Imperial edicts (shang-yu 上諭)

Commands generally drafted by the grand councilors and sent, not directly to the field, but to the Grand Secretariat for formal promulgation throughout the empire, were the "open" (ming-fa 明發) channel through which the emperor made his will known. As distinct from court letters, these documents were not directed to specific recipients, nor were they considered secret. Their contents often concerned official appointments, promotions, rewards, or penalties; or normative imperial pronouncements. Unlike court letters, their contents had the force of precedent in the compilation of substatutes in the Qing Code. Where court letters were specific operational instructions to individual officials, edicts were pronouncements to the entire bureaucracy, and through them to the empire at large. They often appeared in the Peking Gazette (Jing-bao 京報), a generic name for commercially printed copies that informed the interested public.
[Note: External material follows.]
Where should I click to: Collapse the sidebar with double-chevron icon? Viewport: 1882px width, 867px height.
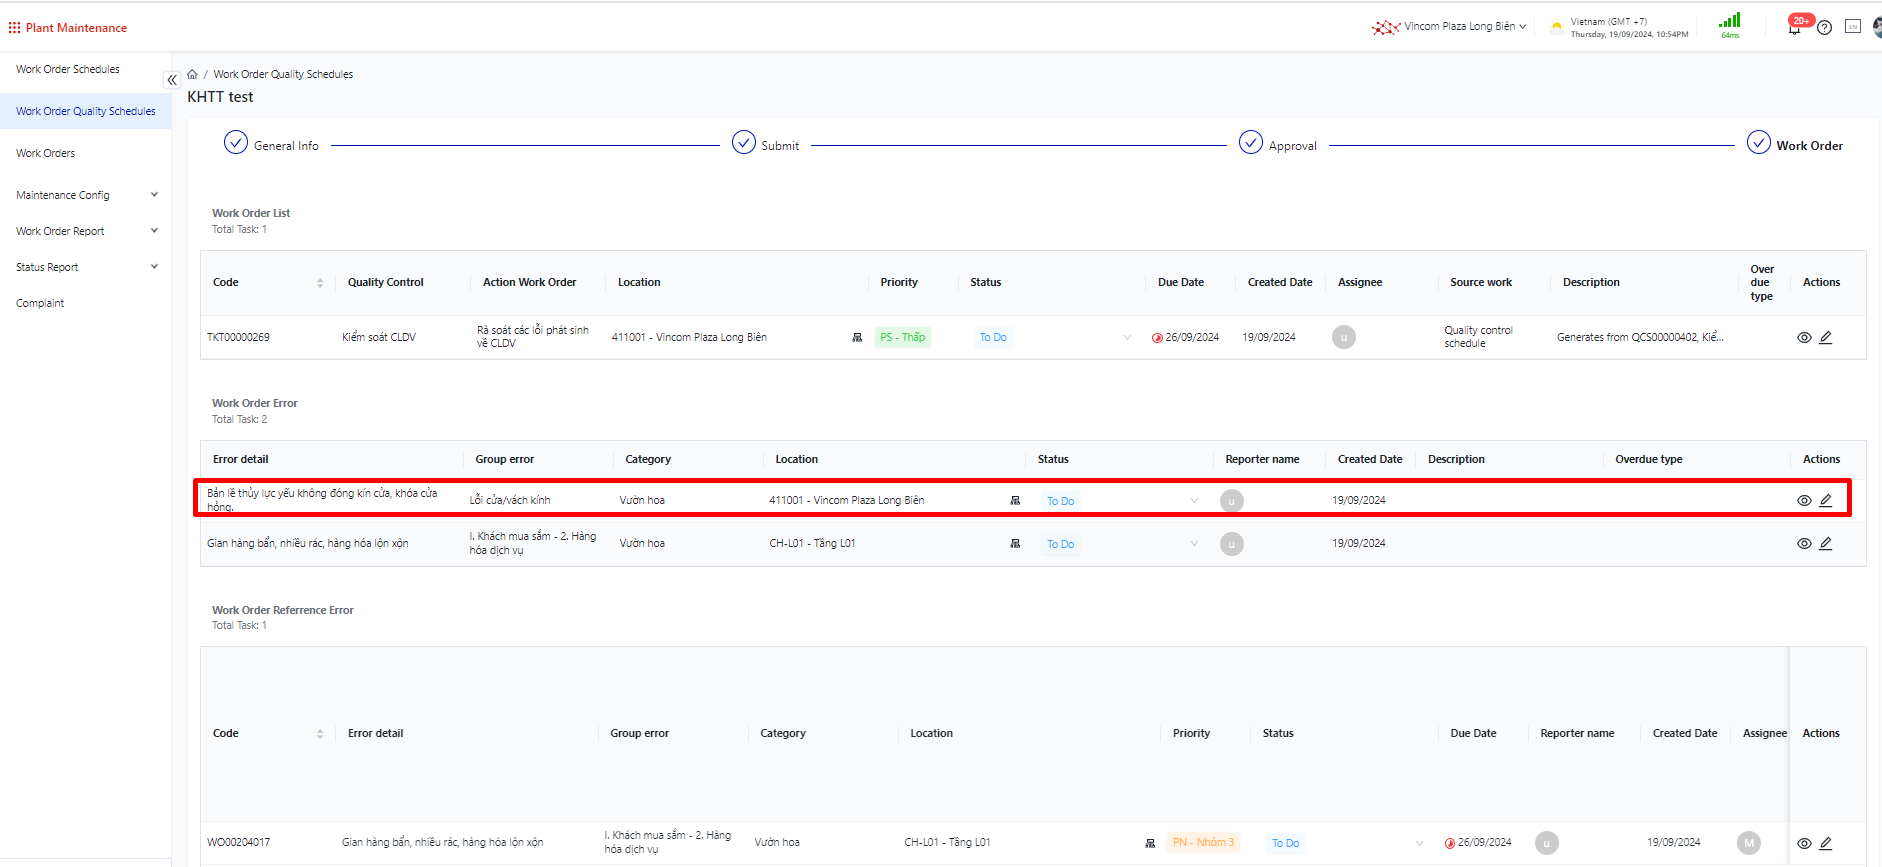pyautogui.click(x=172, y=80)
Like court letters, edicts went through a drafting and checking process. When working in the archives, every effort should be made to find the original draft edict (gong-zhong shang-yu 宮中上諭) which may contain imperial editing which distinguishes the emperor's view from that of his Grand Council advisers.

The dating of QSL documents is year and month by reign-period and number (e.g., Dao-guang 22.1,) followed by cyclical signs for the days. Cyclical signs appear at the beginning of each new "business day" following a large circle. The date in Western reckoning can be found by consulting a concordance.